Sec. 4. Section 38a-339 of the general statutes is repealed and the following is substituted in lieu thereof (Effective October 1, 2003):

(a) [Any] Each automobile insurance policy providing comprehensive coverage, whether designated as such or included in a policy providing broader coverage, shall provide at the option of the insured complete coverage for repair or replacement of all damaged safety glass without regard to any deductible or minimum amount. [The provisions of this section shall apply to all automobile insurance policies delivered or issued for delivery or renewed on or after October 1, 1979. ]

(b) Each insurer which issues an automobile insurance policy in this state that provides comprehensive coverage shall [, at the initial renewal of such a policy during the calendar year 1986,] provide the insured with a written notice of the availability of the coverage described in subsection (a) of this section.

Sec. 5. Section 38a-478u of the general statutes is repealed and the following is substituted in lieu thereof (Effective October 1, 2003):

The Insurance Commissioner [shall] may adopt regulations in accordance with the provisions of chapter 54 to implement the provisions of sections 38a-226 to 38a-226d, inclusive, 38a-478 to 38a-478u, inclusive, 38a-479aa and 38a-993.

Sec. 6. Section 38a-512 of the general statutes is repealed and the following is substituted in lieu thereof (Effective October 1, 2003):

Any policy providing major medical expense coverage which is written to complement underlying hospital, medical and surgical expense coverage, unless otherwise specifically provided, shall not be required to include the benefits required in the underlying hospital, medical and surgical expense coverage. The provisions of sections 38a-513, 38a-529, 38a-532, [and] 38a-545 [to] and 38a-547 [, inclusive,] shall not apply to any subscriber contract issued by a health care center.

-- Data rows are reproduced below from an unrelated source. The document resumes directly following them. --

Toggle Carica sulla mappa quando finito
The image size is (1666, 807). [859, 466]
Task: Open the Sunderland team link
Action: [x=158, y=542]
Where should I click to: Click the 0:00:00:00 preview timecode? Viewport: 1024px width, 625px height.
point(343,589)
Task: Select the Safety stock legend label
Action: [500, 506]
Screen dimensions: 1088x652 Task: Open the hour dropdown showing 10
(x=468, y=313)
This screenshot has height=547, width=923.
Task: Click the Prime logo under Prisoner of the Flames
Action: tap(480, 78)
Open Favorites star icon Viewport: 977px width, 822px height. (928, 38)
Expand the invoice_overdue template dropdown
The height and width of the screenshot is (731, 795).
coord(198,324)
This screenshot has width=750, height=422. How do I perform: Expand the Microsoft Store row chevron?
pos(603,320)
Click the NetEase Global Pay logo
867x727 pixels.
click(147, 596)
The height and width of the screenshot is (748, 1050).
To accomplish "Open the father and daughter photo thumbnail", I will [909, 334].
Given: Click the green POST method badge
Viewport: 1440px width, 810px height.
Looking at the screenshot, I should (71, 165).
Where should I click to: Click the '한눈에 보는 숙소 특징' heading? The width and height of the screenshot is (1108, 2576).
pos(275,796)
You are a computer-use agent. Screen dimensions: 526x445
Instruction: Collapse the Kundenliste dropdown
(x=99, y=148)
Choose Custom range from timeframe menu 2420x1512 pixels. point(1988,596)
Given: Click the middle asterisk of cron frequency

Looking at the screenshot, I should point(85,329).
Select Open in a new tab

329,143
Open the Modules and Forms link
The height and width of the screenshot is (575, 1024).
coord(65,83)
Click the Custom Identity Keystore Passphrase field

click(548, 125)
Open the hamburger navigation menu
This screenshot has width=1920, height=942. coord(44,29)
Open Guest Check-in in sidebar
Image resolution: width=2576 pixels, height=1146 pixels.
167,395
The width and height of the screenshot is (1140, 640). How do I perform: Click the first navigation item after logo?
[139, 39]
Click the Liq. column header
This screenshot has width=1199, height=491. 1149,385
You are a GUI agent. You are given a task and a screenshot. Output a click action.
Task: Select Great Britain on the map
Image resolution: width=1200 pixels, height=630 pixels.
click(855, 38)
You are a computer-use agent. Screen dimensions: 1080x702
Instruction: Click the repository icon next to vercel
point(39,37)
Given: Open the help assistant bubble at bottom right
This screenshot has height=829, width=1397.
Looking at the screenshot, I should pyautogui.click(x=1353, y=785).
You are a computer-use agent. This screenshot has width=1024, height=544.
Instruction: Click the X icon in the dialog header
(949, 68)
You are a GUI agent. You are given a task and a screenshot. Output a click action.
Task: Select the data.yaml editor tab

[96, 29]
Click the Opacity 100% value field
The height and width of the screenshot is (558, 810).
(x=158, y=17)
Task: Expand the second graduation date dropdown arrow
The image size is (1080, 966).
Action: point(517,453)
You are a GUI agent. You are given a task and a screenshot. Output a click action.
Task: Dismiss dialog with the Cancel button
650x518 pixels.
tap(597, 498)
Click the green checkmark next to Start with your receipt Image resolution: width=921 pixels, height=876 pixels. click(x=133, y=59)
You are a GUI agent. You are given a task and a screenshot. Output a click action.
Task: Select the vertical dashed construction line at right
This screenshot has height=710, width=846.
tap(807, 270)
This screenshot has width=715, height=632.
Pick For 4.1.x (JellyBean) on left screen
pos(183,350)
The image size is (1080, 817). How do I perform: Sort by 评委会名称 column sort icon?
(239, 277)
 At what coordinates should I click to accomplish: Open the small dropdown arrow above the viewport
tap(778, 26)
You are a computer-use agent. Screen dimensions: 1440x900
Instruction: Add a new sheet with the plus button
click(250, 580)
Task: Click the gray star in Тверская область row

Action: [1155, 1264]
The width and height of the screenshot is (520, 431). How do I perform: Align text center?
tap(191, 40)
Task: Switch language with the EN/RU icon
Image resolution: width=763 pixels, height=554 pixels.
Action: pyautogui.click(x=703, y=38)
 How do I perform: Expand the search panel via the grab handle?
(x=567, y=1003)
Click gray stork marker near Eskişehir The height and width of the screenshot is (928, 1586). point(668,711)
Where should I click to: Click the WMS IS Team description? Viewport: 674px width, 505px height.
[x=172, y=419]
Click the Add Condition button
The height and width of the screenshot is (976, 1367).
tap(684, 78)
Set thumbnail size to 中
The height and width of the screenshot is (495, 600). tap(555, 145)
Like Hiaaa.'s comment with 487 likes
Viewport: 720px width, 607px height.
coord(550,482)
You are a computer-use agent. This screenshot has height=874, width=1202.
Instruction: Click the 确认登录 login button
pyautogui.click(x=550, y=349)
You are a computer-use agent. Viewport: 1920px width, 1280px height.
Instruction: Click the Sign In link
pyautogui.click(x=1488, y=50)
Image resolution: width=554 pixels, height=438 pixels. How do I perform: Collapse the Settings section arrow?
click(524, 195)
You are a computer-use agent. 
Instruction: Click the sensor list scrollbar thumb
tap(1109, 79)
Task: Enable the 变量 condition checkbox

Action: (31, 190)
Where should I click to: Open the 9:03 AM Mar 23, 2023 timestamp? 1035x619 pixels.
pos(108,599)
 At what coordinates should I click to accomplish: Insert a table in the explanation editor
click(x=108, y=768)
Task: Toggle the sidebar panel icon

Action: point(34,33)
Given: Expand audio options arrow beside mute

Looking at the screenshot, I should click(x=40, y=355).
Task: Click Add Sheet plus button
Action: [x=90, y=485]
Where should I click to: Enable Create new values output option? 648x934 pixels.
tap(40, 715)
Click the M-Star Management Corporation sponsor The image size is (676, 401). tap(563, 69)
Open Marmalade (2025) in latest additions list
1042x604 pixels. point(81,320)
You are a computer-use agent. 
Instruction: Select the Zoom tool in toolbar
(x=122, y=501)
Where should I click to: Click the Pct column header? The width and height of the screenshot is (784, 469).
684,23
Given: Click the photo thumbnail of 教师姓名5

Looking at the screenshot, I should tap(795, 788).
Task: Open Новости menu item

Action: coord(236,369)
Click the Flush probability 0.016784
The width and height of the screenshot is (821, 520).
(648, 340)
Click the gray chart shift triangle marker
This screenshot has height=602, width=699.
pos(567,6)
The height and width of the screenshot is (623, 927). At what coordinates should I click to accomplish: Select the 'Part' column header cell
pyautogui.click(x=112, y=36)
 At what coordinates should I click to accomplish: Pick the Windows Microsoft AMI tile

Sec. 7. Subdivision (25) of section 38a-905 of the general statutes is repealed and the following is substituted in lieu thereof (Effective October 1, 2003):

(25) "Swap agreement" means an agreement, including the terms and conditions incorporated by reference in an agreement, that is a rate swap agreement, basis swap, commodity swap, forward rate agreement, interest rate future, interest rate option, forward foreign exchange agreement, spot foreign exchange agreement, rate cap agreement, rate floor agreement, rate collar agreement, currency swap agreement, cross-currency rate swap agreement, currency future, or currency option or any other similar agreement, and includes any combination of agreements and an option to enter into an agreement.